#### Problem to solve:
Your answer should be only the lines below from the one with "[Planeje aulas personalizadas" to the one with "Seja parceiro (25, 2287)", repeated exactly, ends included.

#### Data to process:
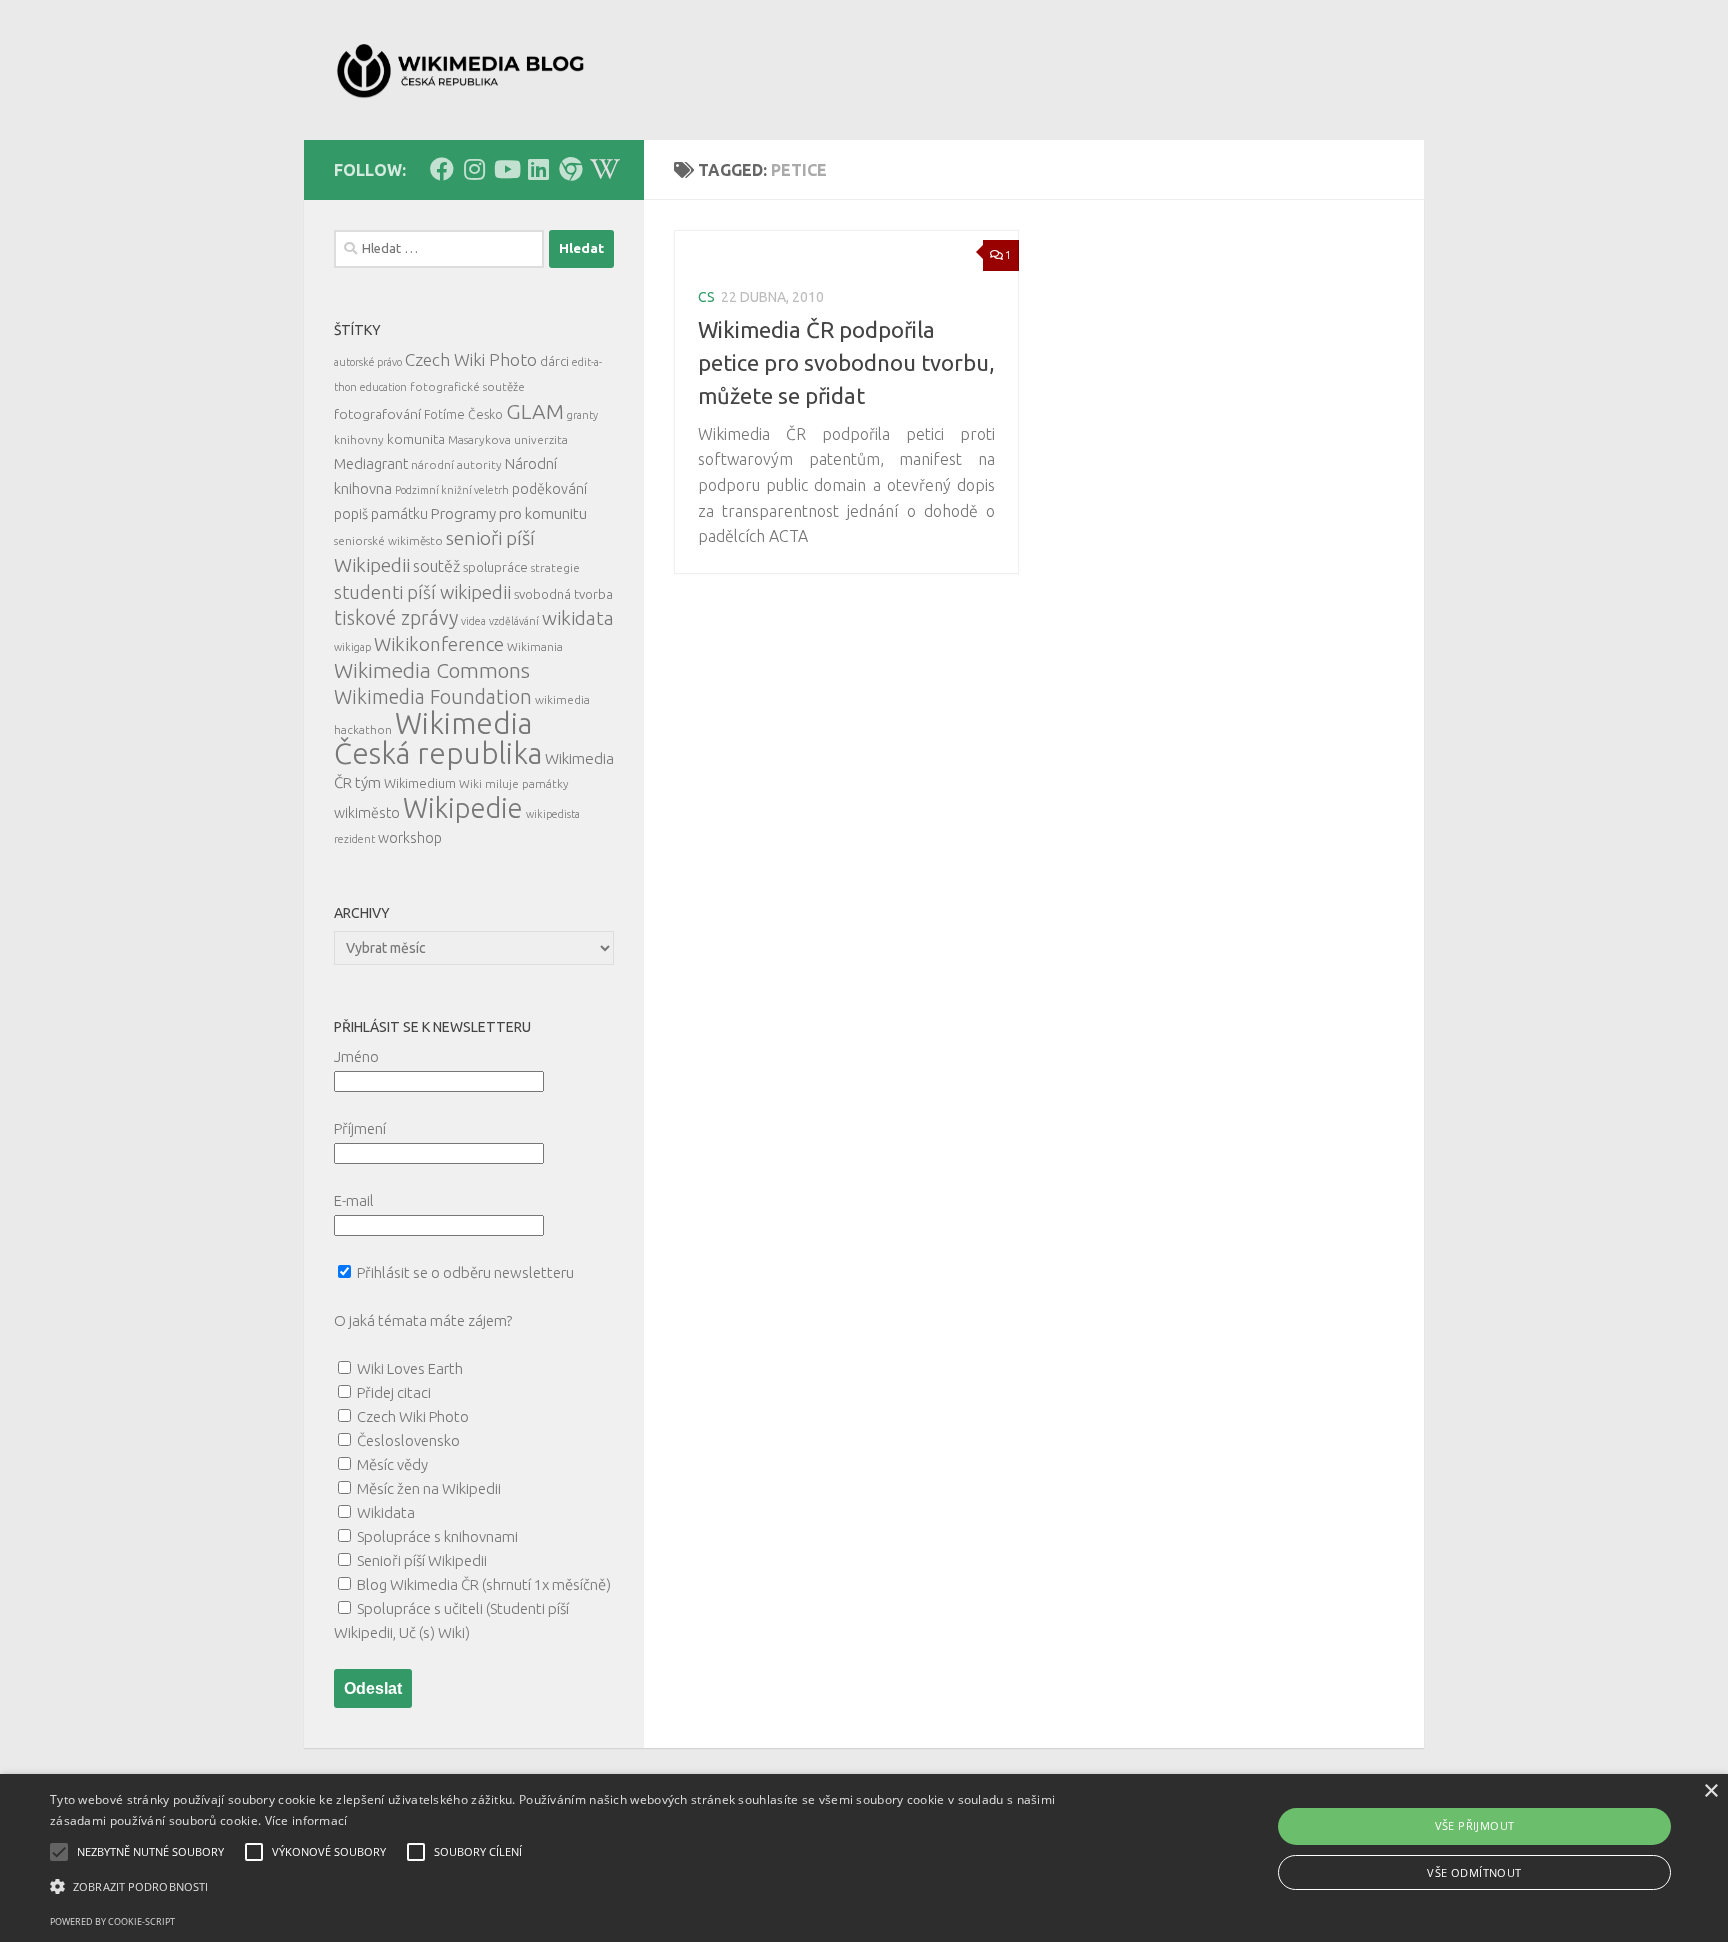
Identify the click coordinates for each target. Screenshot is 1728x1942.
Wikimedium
==
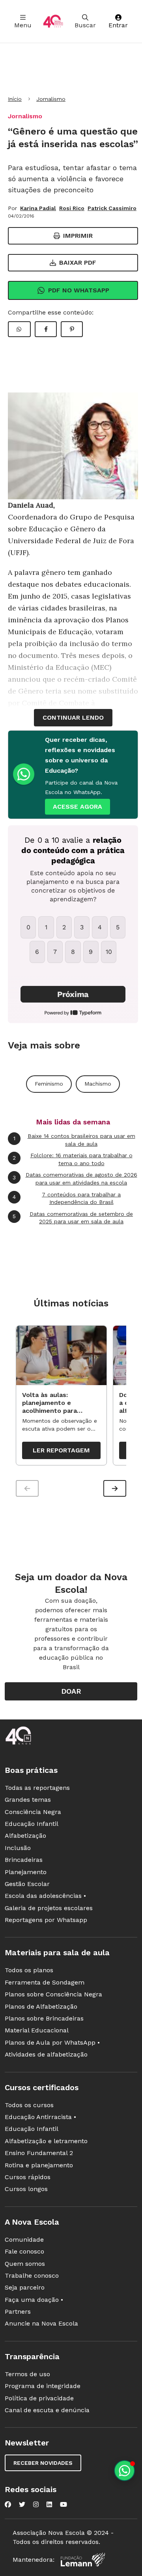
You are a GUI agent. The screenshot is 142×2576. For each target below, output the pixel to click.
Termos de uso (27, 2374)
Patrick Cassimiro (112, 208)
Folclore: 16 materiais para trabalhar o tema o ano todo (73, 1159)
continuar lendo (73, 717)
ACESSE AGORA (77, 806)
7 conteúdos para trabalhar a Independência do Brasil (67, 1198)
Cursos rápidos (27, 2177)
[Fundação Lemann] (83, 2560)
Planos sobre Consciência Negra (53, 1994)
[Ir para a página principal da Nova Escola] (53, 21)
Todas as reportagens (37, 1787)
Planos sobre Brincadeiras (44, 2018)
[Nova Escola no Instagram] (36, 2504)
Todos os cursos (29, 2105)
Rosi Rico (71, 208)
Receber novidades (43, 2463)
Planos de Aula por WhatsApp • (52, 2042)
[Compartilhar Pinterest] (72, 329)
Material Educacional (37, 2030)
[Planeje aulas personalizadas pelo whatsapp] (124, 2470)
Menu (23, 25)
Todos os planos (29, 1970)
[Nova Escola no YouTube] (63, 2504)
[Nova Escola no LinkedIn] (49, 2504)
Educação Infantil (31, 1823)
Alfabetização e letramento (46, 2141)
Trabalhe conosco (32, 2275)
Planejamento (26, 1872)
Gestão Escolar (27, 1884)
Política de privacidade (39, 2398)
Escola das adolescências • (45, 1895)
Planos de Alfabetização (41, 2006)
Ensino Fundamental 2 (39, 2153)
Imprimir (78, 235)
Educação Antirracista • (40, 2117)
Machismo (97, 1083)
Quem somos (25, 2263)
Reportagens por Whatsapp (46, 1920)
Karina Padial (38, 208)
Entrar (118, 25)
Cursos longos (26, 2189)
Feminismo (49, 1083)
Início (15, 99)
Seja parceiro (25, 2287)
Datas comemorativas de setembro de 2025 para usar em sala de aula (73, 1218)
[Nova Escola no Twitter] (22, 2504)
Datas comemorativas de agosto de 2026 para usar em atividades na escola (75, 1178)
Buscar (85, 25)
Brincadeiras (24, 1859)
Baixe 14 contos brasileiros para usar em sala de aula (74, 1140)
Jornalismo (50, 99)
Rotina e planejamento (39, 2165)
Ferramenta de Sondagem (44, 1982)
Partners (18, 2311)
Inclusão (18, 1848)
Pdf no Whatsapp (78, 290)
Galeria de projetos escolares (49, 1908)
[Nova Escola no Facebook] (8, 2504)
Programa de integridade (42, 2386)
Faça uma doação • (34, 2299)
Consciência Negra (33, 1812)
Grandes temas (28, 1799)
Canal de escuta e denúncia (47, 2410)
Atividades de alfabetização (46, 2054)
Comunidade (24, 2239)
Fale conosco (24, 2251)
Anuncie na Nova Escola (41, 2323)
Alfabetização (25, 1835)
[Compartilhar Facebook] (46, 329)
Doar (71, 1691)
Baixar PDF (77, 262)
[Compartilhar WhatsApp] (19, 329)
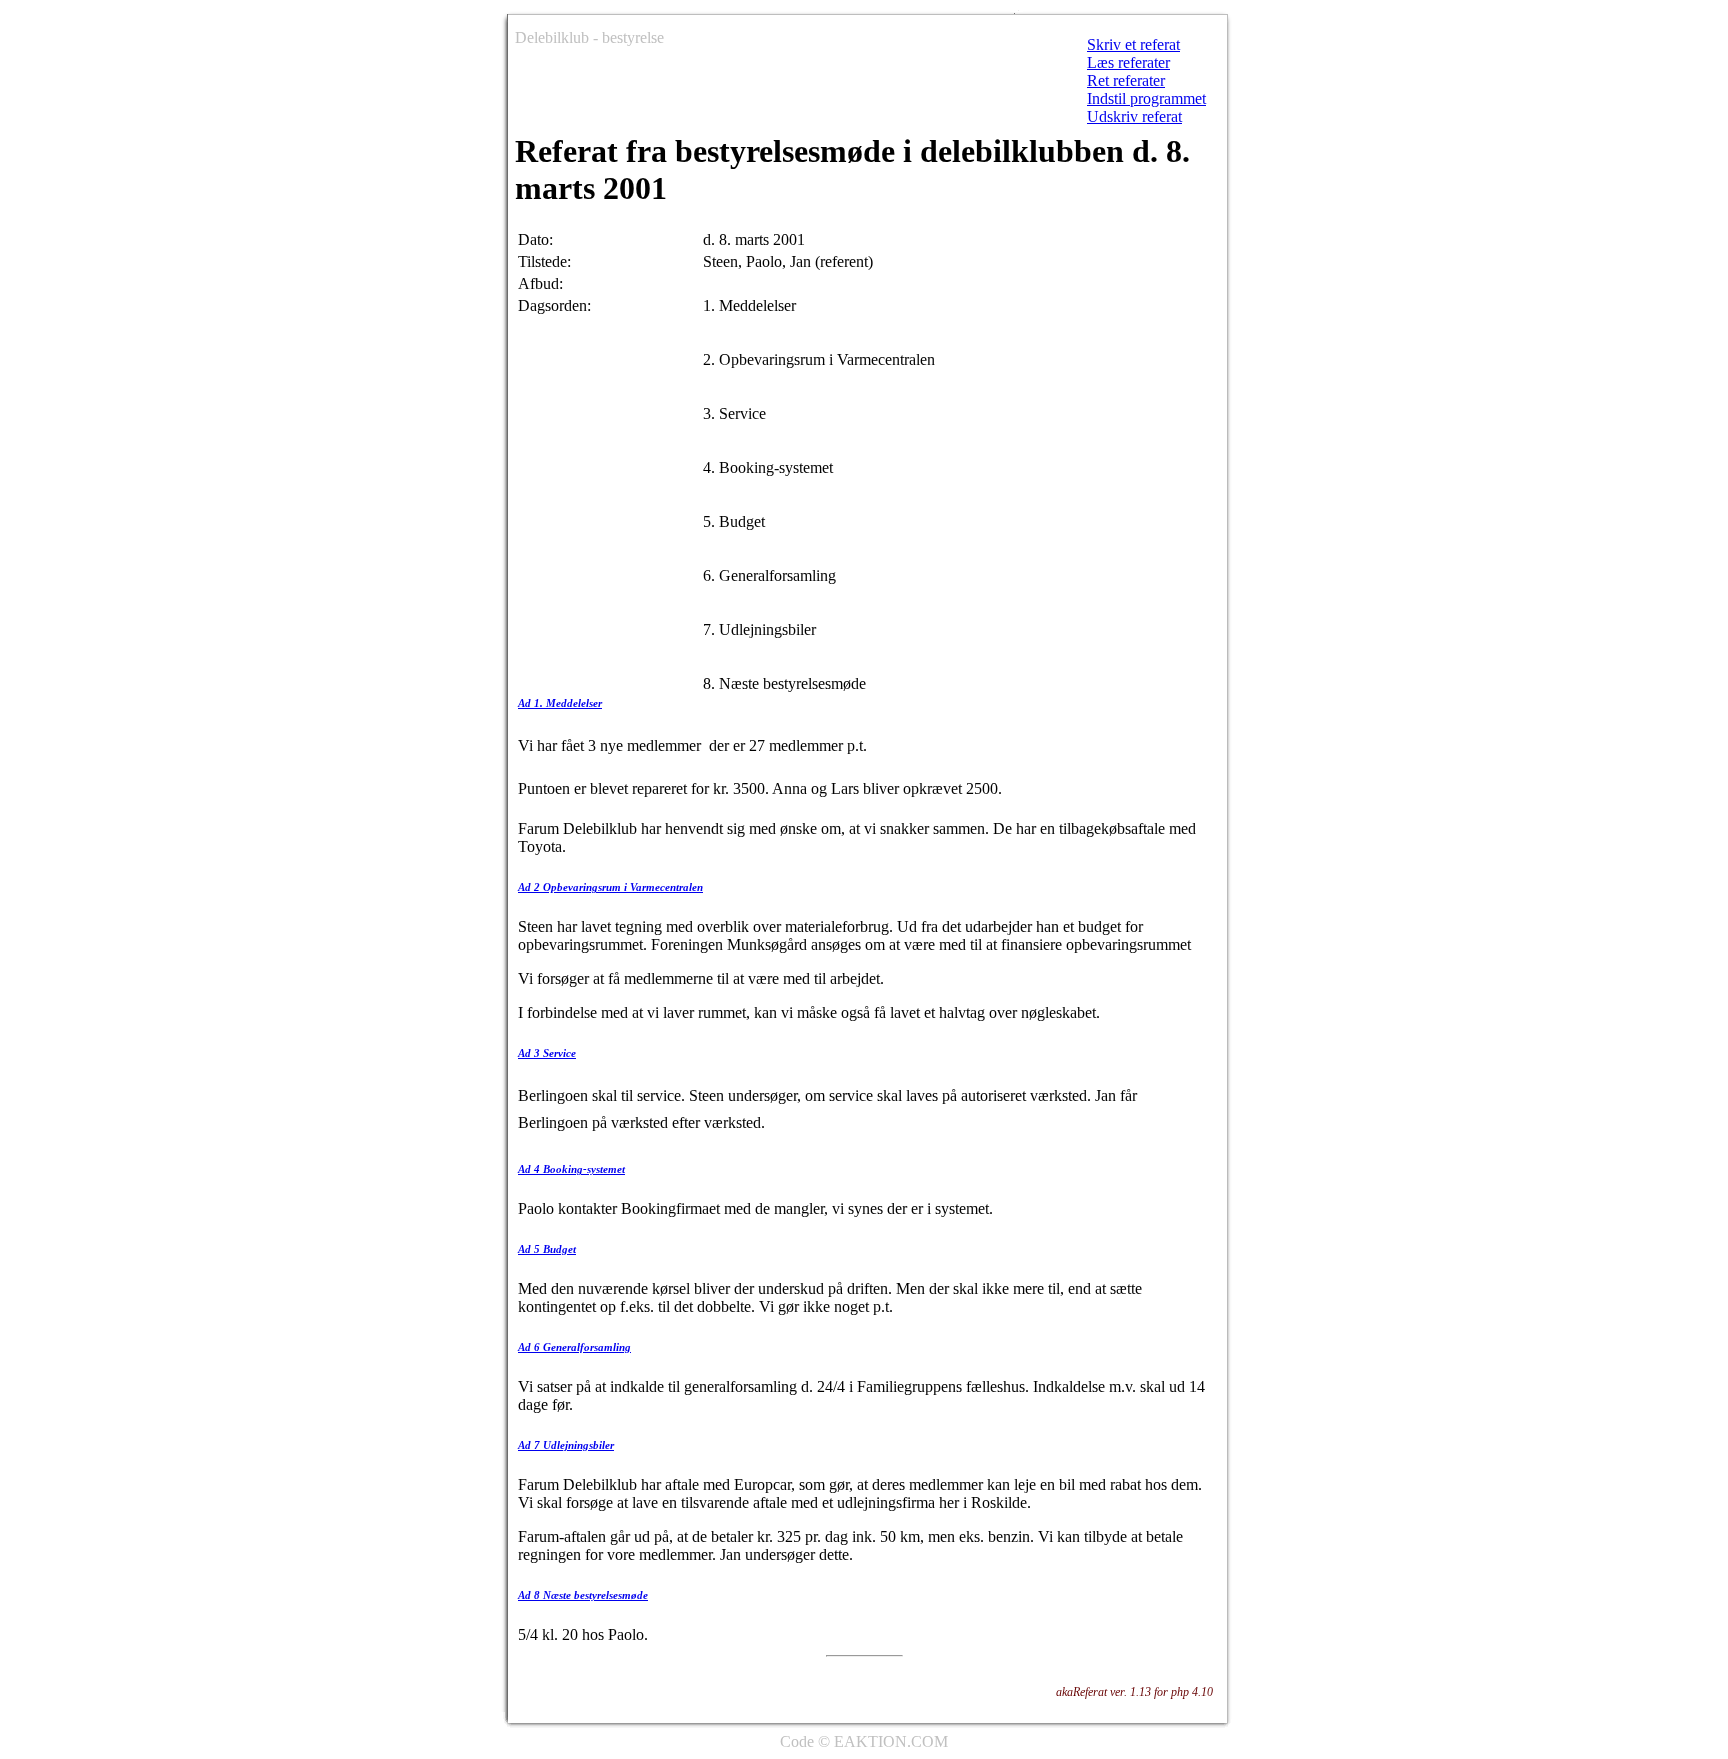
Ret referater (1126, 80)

#### Written reply:
[Planeje aulas personalizadas pelo whatsapp] (124, 2470)
Menu (23, 25)
Todos os planos (29, 1970)
[Nova Escola no YouTube] (63, 2504)
[Nova Escola no LinkedIn] (49, 2504)
Educação Infantil (31, 1823)
Alfabetização e letramento (46, 2141)
Trabalhe conosco (32, 2275)
Planejamento (26, 1872)
Gestão Escolar (27, 1884)
Política de privacidade (39, 2398)
Escola das adolescências • (45, 1895)
Planos de Alfabetização (41, 2006)
Ensino Fundamental 2 (39, 2153)
Imprimir (78, 235)
Educação Antirracista • (40, 2117)
Machismo (97, 1083)
Quem somos (25, 2263)
Reportagens por Whatsapp (46, 1920)
Karina Padial (38, 208)
Entrar (118, 25)
Cursos longos (26, 2189)
Feminismo (49, 1083)
Início (15, 99)
Seja parceiro (25, 2287)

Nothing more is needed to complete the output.